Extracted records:
--- --- ---
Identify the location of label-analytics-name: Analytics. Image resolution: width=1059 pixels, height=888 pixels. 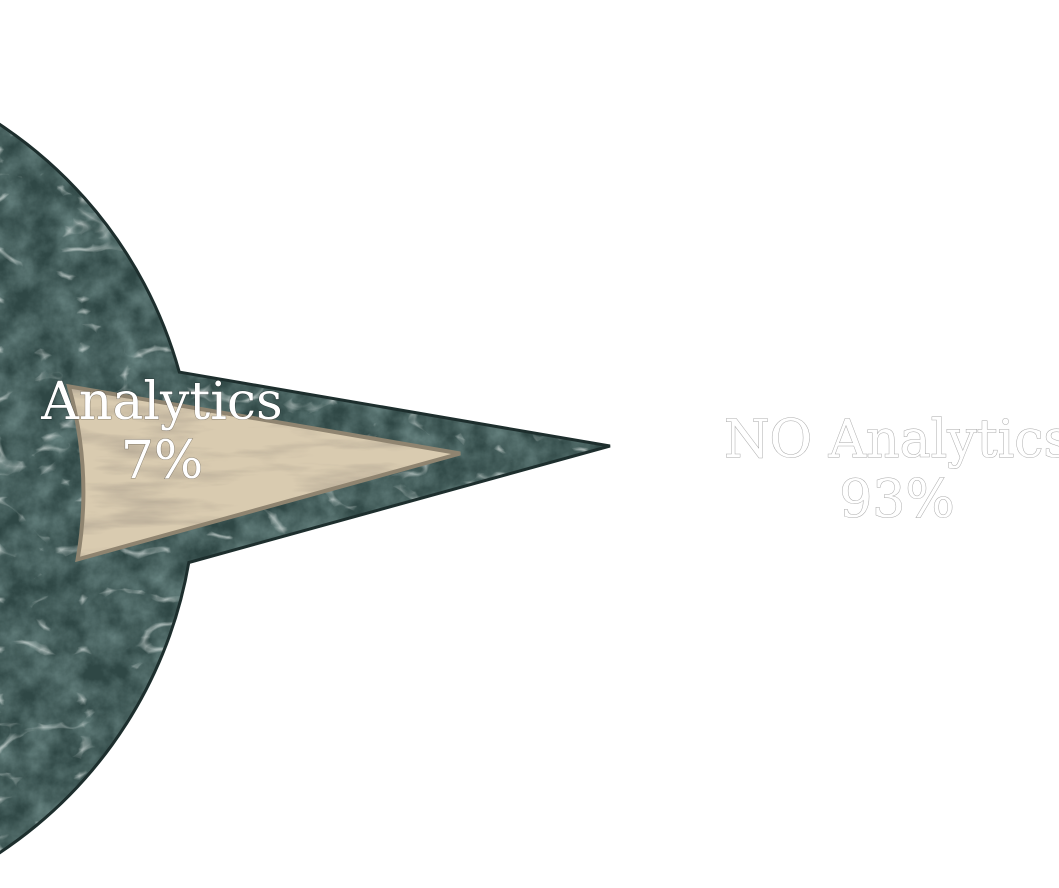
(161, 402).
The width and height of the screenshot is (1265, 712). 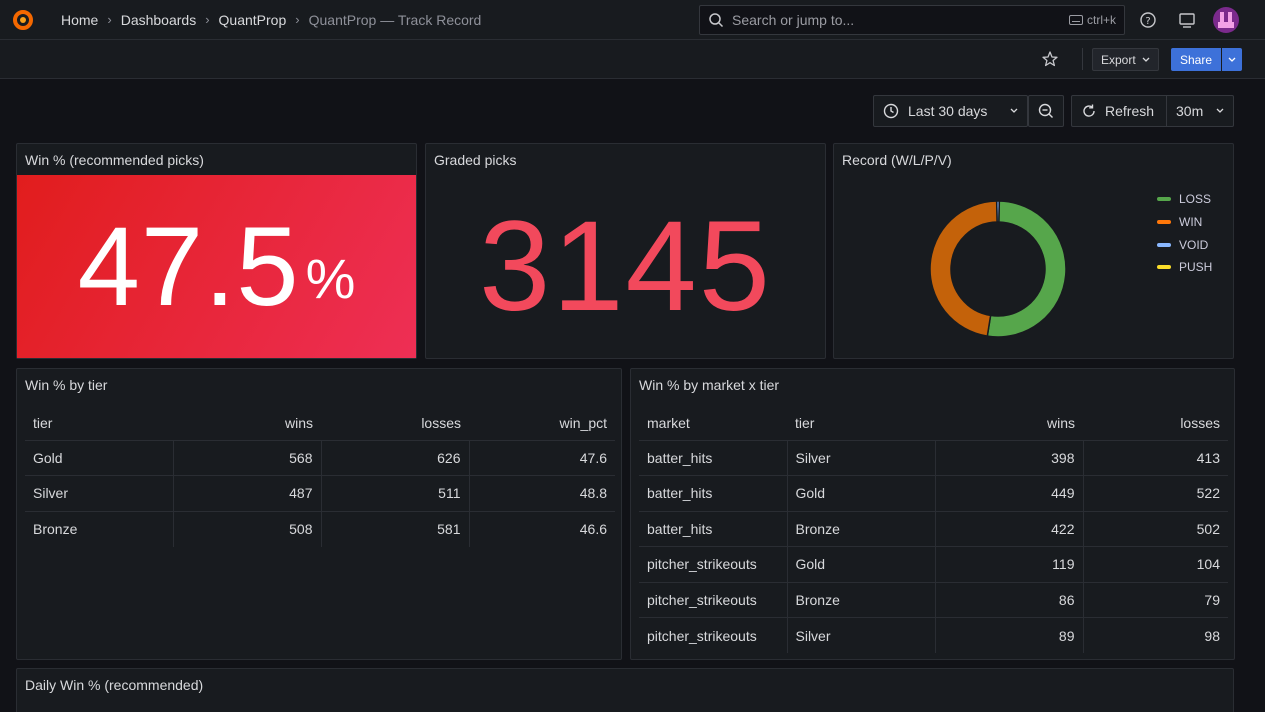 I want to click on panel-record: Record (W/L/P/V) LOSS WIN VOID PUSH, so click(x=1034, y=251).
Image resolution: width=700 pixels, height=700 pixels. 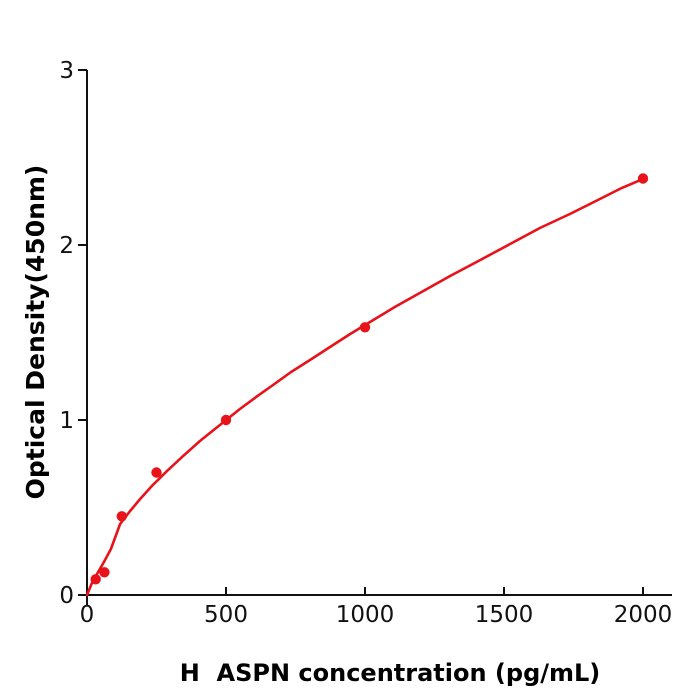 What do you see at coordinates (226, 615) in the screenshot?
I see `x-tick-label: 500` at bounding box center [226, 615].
--- --- ---
In the stretch from the start of the records through the line containing "(161, 402).", swap "Identify" for "Locate" and reproduce everything else unchanged. Leave the pictures out of your answer.

*ANSWER TO THIS TASK:*
Locate the location of label-analytics-name: Analytics. Image resolution: width=1059 pixels, height=888 pixels. 
(161, 402).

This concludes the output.